[WHAT NEEDS TO BE DONE]
Repeat the listing that follows exactly, please.

[INPUT RECORDS]
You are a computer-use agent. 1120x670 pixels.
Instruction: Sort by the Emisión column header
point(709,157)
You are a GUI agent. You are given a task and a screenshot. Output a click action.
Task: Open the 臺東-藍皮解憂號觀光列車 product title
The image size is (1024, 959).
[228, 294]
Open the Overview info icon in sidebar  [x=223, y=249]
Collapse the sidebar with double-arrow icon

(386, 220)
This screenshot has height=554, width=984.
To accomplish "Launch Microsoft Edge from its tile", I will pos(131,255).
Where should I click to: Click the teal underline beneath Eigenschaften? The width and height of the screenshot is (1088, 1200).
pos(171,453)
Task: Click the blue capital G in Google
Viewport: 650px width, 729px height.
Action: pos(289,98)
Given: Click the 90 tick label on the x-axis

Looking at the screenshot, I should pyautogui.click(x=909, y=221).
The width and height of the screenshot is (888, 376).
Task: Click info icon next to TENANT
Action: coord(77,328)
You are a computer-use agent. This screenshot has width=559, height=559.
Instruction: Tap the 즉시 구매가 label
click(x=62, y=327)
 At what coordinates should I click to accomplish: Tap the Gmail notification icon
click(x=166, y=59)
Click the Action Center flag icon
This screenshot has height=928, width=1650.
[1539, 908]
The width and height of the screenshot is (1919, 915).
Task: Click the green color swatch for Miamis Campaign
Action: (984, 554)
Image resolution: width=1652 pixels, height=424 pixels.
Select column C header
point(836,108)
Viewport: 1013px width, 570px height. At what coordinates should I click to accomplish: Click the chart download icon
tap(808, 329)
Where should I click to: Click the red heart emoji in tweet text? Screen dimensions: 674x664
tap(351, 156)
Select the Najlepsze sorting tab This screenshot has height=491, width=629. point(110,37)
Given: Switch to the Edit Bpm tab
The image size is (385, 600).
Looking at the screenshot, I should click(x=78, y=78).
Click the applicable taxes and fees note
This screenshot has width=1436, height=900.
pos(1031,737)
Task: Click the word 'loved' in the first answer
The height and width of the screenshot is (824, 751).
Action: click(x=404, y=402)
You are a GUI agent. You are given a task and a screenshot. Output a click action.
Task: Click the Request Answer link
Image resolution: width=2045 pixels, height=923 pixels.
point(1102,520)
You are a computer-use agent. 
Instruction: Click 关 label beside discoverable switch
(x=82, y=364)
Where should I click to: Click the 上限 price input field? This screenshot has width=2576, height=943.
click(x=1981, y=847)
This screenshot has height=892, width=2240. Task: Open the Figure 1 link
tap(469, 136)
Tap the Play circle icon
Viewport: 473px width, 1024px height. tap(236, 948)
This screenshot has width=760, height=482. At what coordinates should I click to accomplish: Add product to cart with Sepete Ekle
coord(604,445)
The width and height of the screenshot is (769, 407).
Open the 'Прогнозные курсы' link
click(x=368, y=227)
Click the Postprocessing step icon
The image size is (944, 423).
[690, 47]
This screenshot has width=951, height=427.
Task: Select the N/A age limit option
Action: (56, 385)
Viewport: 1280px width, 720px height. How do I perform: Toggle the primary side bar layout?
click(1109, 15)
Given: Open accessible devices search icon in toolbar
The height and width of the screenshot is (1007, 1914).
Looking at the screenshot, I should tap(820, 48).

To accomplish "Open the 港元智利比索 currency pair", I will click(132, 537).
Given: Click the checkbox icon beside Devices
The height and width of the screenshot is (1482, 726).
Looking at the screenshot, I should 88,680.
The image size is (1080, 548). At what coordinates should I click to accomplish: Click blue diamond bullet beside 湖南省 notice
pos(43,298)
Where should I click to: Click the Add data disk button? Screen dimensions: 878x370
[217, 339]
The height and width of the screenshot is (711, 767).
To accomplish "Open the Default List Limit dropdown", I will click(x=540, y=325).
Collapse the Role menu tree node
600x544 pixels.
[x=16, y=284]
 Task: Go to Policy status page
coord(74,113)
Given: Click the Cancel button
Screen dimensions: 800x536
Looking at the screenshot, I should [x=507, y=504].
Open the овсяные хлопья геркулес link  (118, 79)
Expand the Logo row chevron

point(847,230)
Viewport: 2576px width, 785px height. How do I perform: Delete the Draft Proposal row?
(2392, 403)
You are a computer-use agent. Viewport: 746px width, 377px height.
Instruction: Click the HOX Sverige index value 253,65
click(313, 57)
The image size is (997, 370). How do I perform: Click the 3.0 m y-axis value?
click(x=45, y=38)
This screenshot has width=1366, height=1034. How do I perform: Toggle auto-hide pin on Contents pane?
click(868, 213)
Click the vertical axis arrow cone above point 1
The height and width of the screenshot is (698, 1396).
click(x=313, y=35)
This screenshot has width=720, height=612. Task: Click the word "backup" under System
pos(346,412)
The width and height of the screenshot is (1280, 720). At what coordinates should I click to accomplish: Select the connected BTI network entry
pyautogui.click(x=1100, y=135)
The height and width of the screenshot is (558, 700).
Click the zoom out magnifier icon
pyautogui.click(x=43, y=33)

[WRITTEN SOLUTION]
You are a computer-use agent. 1120x670 pixels.
Instruction: Sort by the Emisión column header
point(709,157)
You are a GUI agent. You are given a task and a screenshot. Output a click action.
Task: Open the 臺東-藍皮解憂號觀光列車 product title
The image size is (1024, 959).
[228, 294]
Open the Overview info icon in sidebar  [x=223, y=249]
Collapse the sidebar with double-arrow icon

(386, 220)
This screenshot has height=554, width=984.
To accomplish "Launch Microsoft Edge from its tile", I will pos(131,255).
Where should I click to: Click the teal underline beneath Eigenschaften? The width and height of the screenshot is (1088, 1200).
pos(171,453)
Task: Click the blue capital G in Google
Viewport: 650px width, 729px height.
Action: pos(289,98)
Given: Click the 90 tick label on the x-axis

Looking at the screenshot, I should pyautogui.click(x=909, y=221).
The width and height of the screenshot is (888, 376).
Task: Click info icon next to TENANT
Action: coord(77,328)
You are a computer-use agent. This screenshot has width=559, height=559.
Instruction: Tap the 즉시 구매가 label
click(x=62, y=327)
 At what coordinates should I click to accomplish: Tap the Gmail notification icon
click(x=166, y=59)
Click the Action Center flag icon
This screenshot has height=928, width=1650.
[1539, 908]
The width and height of the screenshot is (1919, 915).
Task: Click the green color swatch for Miamis Campaign
Action: (984, 554)
Image resolution: width=1652 pixels, height=424 pixels.
Select column C header
point(836,108)
Viewport: 1013px width, 570px height. At what coordinates should I click to accomplish: Click the chart download icon
tap(808, 329)
Where should I click to: Click the red heart emoji in tweet text? Screen dimensions: 674x664
tap(351, 156)
Select the Najlepsze sorting tab This screenshot has height=491, width=629. point(110,37)
Given: Switch to the Edit Bpm tab
The image size is (385, 600).
Looking at the screenshot, I should click(x=78, y=78).
Click the applicable taxes and fees note
This screenshot has width=1436, height=900.
pos(1031,737)
Task: Click the word 'loved' in the first answer
The height and width of the screenshot is (824, 751).
Action: click(x=404, y=402)
You are a GUI agent. You are given a task and a screenshot. Output a click action.
Task: Click the Request Answer link
Image resolution: width=2045 pixels, height=923 pixels.
point(1102,520)
You are a computer-use agent. 
Instruction: Click 关 label beside discoverable switch
(x=82, y=364)
Where should I click to: Click the 上限 price input field? This screenshot has width=2576, height=943.
click(x=1981, y=847)
This screenshot has height=892, width=2240. Task: Open the Figure 1 link
tap(469, 136)
Tap the Play circle icon
Viewport: 473px width, 1024px height. tap(236, 948)
This screenshot has width=760, height=482. At what coordinates should I click to accomplish: Add product to cart with Sepete Ekle
coord(604,445)
The width and height of the screenshot is (769, 407).
Open the 'Прогнозные курсы' link
click(x=368, y=227)
Click the Postprocessing step icon
The image size is (944, 423).
[690, 47]
This screenshot has width=951, height=427.
Task: Select the N/A age limit option
Action: (56, 385)
Viewport: 1280px width, 720px height. How do I perform: Toggle the primary side bar layout?
click(1109, 15)
Given: Open accessible devices search icon in toolbar
The height and width of the screenshot is (1007, 1914).
Looking at the screenshot, I should tap(820, 48).

To accomplish "Open the 港元智利比索 currency pair", I will click(132, 537).
Given: Click the checkbox icon beside Devices
The height and width of the screenshot is (1482, 726).
Looking at the screenshot, I should 88,680.
The image size is (1080, 548). At what coordinates should I click to accomplish: Click blue diamond bullet beside 湖南省 notice
pos(43,298)
Where should I click to: Click the Add data disk button? Screen dimensions: 878x370
[217, 339]
The height and width of the screenshot is (711, 767).
To accomplish "Open the Default List Limit dropdown", I will click(x=540, y=325).
Collapse the Role menu tree node
600x544 pixels.
[x=16, y=284]
 Task: Go to Policy status page
coord(74,113)
Given: Click the Cancel button
Screen dimensions: 800x536
Looking at the screenshot, I should [x=507, y=504].
Open the овсяные хлопья геркулес link  (118, 79)
Expand the Logo row chevron

point(847,230)
Viewport: 2576px width, 785px height. How do I perform: Delete the Draft Proposal row?
(2392, 403)
You are a computer-use agent. Viewport: 746px width, 377px height.
Instruction: Click the HOX Sverige index value 253,65
click(313, 57)
The image size is (997, 370). How do I perform: Click the 3.0 m y-axis value?
click(x=45, y=38)
This screenshot has width=1366, height=1034. How do I perform: Toggle auto-hide pin on Contents pane?
click(868, 213)
Click the vertical axis arrow cone above point 1
The height and width of the screenshot is (698, 1396).
click(x=313, y=35)
This screenshot has width=720, height=612. Task: Click the word "backup" under System
pos(346,412)
The width and height of the screenshot is (1280, 720). At what coordinates should I click to accomplish: Select the connected BTI network entry
pyautogui.click(x=1100, y=135)
The height and width of the screenshot is (558, 700).
Click the zoom out magnifier icon
pyautogui.click(x=43, y=33)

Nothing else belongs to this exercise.